┌─ RECORDS SHOWN
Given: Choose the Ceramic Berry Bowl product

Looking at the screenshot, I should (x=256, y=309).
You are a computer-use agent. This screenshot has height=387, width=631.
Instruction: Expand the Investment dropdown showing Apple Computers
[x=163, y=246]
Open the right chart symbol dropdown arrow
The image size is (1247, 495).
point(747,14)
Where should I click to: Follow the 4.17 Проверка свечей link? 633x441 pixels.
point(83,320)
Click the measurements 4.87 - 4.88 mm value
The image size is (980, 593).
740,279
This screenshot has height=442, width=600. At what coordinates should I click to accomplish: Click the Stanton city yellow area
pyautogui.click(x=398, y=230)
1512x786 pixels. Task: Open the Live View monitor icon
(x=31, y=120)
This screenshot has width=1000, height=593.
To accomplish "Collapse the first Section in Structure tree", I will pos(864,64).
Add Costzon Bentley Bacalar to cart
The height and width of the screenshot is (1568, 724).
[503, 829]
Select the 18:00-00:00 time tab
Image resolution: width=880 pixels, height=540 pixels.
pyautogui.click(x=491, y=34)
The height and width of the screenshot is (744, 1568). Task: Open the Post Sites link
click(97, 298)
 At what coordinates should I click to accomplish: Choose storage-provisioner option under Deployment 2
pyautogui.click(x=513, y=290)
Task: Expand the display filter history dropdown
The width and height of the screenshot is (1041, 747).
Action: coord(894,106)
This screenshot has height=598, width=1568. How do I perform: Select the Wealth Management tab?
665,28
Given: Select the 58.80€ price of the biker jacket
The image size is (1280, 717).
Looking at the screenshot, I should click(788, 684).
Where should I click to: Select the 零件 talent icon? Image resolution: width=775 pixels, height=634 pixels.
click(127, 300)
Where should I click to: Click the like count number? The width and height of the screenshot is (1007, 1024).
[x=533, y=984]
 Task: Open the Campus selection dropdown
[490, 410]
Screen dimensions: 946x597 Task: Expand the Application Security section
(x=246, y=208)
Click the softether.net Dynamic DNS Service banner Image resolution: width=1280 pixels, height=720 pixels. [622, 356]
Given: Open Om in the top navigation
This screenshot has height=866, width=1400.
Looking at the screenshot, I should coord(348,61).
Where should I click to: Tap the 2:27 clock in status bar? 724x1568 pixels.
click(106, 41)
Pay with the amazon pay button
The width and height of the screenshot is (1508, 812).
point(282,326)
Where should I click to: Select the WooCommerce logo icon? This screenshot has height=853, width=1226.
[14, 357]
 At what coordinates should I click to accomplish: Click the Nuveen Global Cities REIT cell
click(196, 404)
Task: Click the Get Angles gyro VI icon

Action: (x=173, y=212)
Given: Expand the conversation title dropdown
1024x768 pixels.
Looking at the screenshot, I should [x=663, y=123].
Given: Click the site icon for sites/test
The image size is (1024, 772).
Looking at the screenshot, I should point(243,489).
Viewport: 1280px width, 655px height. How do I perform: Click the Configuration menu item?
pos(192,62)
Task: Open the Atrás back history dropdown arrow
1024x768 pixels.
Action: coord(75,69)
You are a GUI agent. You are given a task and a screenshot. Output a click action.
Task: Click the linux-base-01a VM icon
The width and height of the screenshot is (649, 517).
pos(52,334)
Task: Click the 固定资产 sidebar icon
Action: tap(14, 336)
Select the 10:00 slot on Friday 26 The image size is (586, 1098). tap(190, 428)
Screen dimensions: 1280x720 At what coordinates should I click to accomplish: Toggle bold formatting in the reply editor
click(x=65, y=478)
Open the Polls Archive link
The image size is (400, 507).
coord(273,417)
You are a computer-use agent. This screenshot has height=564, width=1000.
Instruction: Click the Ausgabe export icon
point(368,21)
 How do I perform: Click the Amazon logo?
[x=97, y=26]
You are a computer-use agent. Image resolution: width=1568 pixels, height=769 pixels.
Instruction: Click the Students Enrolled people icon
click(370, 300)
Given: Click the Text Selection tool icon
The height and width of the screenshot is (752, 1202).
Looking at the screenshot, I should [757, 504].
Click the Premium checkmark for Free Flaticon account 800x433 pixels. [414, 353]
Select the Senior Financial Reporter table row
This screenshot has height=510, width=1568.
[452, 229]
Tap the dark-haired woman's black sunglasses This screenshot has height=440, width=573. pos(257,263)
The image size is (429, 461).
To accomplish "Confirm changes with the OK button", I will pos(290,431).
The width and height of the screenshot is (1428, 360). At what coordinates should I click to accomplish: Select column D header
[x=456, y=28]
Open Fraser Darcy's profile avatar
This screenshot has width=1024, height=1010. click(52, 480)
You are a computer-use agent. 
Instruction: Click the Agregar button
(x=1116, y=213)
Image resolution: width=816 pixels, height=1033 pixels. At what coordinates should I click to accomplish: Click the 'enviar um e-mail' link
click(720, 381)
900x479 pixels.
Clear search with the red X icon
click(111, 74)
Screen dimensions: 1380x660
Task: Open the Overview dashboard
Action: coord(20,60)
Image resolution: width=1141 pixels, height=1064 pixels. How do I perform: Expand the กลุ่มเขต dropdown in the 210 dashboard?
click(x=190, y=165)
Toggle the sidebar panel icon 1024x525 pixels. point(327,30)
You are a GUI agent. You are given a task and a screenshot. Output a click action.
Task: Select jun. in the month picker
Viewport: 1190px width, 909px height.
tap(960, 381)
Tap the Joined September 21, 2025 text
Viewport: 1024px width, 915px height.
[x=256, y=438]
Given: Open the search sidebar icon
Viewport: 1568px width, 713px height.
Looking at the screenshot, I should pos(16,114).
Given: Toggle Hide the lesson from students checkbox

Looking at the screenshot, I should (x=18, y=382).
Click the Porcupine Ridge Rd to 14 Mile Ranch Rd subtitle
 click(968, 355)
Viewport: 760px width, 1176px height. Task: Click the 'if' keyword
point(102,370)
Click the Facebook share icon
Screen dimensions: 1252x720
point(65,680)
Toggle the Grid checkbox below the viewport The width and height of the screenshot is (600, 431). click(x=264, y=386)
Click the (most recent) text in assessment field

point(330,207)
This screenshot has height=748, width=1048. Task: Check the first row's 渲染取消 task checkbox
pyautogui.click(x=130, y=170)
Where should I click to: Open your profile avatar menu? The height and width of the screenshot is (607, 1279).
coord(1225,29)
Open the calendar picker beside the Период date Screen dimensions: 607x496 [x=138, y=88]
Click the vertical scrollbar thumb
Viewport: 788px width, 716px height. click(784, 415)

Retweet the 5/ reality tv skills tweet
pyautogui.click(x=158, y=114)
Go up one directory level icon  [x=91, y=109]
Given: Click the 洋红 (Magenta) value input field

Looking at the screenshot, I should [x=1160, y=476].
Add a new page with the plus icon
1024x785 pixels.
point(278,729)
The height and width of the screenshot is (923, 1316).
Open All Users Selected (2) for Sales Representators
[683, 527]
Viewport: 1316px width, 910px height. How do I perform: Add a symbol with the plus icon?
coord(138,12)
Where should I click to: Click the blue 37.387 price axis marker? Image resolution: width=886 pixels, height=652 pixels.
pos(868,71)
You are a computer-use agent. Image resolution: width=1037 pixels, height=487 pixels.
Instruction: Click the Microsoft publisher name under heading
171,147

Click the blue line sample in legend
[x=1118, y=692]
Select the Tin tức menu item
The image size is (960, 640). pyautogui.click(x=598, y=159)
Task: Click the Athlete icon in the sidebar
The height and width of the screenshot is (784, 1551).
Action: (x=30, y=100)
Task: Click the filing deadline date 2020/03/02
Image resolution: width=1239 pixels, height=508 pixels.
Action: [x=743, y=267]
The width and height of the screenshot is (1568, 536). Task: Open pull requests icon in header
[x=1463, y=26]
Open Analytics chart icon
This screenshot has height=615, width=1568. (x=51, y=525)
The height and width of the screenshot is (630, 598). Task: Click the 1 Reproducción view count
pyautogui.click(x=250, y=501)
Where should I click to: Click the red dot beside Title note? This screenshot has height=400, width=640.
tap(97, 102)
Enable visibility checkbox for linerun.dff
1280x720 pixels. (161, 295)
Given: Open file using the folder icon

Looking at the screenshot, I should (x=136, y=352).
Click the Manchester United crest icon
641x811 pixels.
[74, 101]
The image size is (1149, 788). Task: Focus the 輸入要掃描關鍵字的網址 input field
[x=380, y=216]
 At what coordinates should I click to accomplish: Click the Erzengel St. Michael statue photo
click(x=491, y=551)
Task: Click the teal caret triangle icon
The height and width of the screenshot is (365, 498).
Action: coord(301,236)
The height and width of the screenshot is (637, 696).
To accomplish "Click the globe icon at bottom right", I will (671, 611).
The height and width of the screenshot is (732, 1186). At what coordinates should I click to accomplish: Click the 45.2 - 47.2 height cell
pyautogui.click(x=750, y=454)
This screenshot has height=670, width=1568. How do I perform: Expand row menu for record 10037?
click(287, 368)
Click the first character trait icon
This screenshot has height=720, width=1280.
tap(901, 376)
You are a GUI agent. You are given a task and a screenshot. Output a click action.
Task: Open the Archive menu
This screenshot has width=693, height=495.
└─
> EXERCISE REQUIREMENTS: Where a line above contains the string "Archive", copy that line.

> TASK SOLUTION:
Open the Polls Archive link
Task: Open the Archive menu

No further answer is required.